With Bitcoin falling, you might expect mining activity to follow. That hasn’t happened.
The combination of declining prices and a rising hash rate — which measures computing power — shows how complex the economics of cryptocurrency mining are. An increasing hash rate means Bitcoin mining is still profitable enough for many players to stay put, defying speculation that prices have fallen past break-even points.
That may be a reflection of how sophisticated Bitcoin mining has become after last year’s 1,400 percent price rally. While that drew a fair share of amateurs mining from their basements, the lucrative rewards also drove major miners to up their game by snatching up increasingly speedy chips and setting up shop in places with cheap power. That’s helped them squeeze out smaller players as prices fall to the US$6,000 level.
“There are still major expansions happening, especially from more efficient miners,” Marco Streng, chief executive officer of Genesis Mining, said by phone from London. “The expansion is so big that it compensated for the drop-out of not-so-efficient miners.”
New Bitcoins are created when computers compete to process transactions by solving complex puzzles in exchange for tokens. As mining power increases, the calculations needed to generate new digital coins become harder — a mechanism designed to limit supply and dominance in the hands of few miners. The race to get ahead with top-notch technology has intensified so much that miners became key customers for semiconductor giants such as Nvidia Corp. and Taiwan Semiconductor Manufacturing Co.
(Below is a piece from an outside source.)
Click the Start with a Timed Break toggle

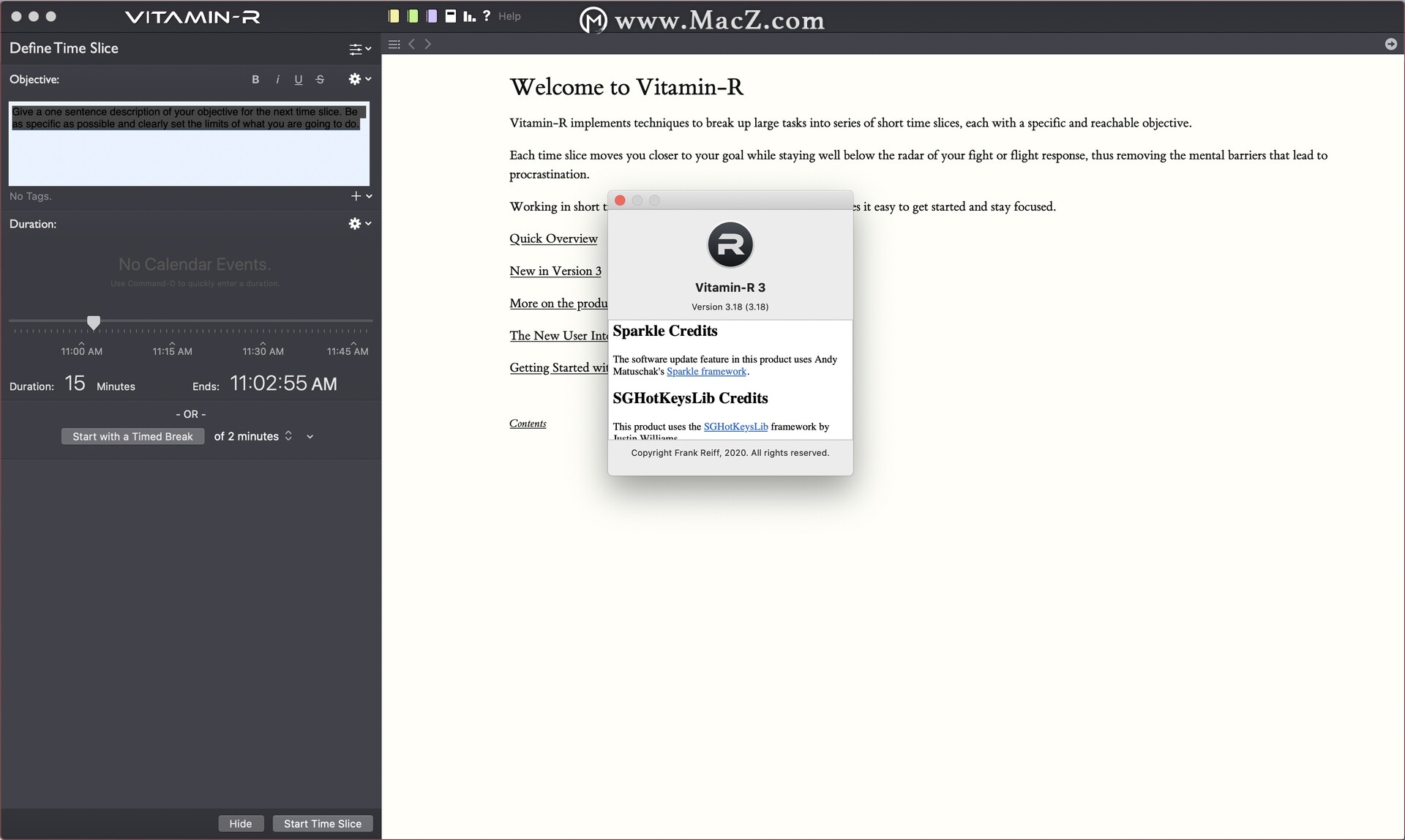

And because of such advantages, the business became increasingly institutionalised and concentrated in the hands of companies like Bitmain or Bitfury.
While faster gains in the hash rate have coincided with price rallies in the past, the relationship between the two isn’t so straightforward. Theoretically, a climbing hash rate should lift the price because it means the cost of each token is higher. But computing power may be rising now because of past expansions in capacity, which are a sunk cost to miners and reflect higher prices earlier. It’s also possible that miners will sell more of their holdings as margins get squeezed.
“The increased hash rate means people are here for the long-term because they’re happy to just accumulate what they have, potentially even run at a loss,” said David Sapper, chief operating officer at cryptocurrency exchange Blockbid Pty Ltd. in Melbourne. At the same time, “they do sometimes have to clear house and dump.”
Various analysts have have tried to calculate the break-even price for miners, which may offer support for prices. Bullish research firm Fundstrat Global Advisors has estimated US$8,000. Morgan Stanley has said that large mining farms make money only with Bitcoin trading above US$8,600, according to a CNBC report. Researchers at CoinShares, which offers cryptocurrency investment products, estimated in a May report the average marginal cost of a Bitcoin is US$6,400. The digital currency traded at about that level on Thursday.
The number varies depending on the miner’s efficiency. Genesis Mining, for instance, is still expanding capacity, Streng said. Miners that also manufacture equipment have the benefit of immediate and cheaper access to their hardware and can adjust prices of their products to maximise profits, according to the CoinShares report.
“The efficiency of the hardware is rapidly increasing and costs are coming down,” the researchers Christopher Bendiksen and Samuel Gibbons wrote. “Miners are securing access to highly competitive sources of electricity, often ones that would otherwise lie idle, and show high degrees of mobility.”
This story first appeared on Bloomberg.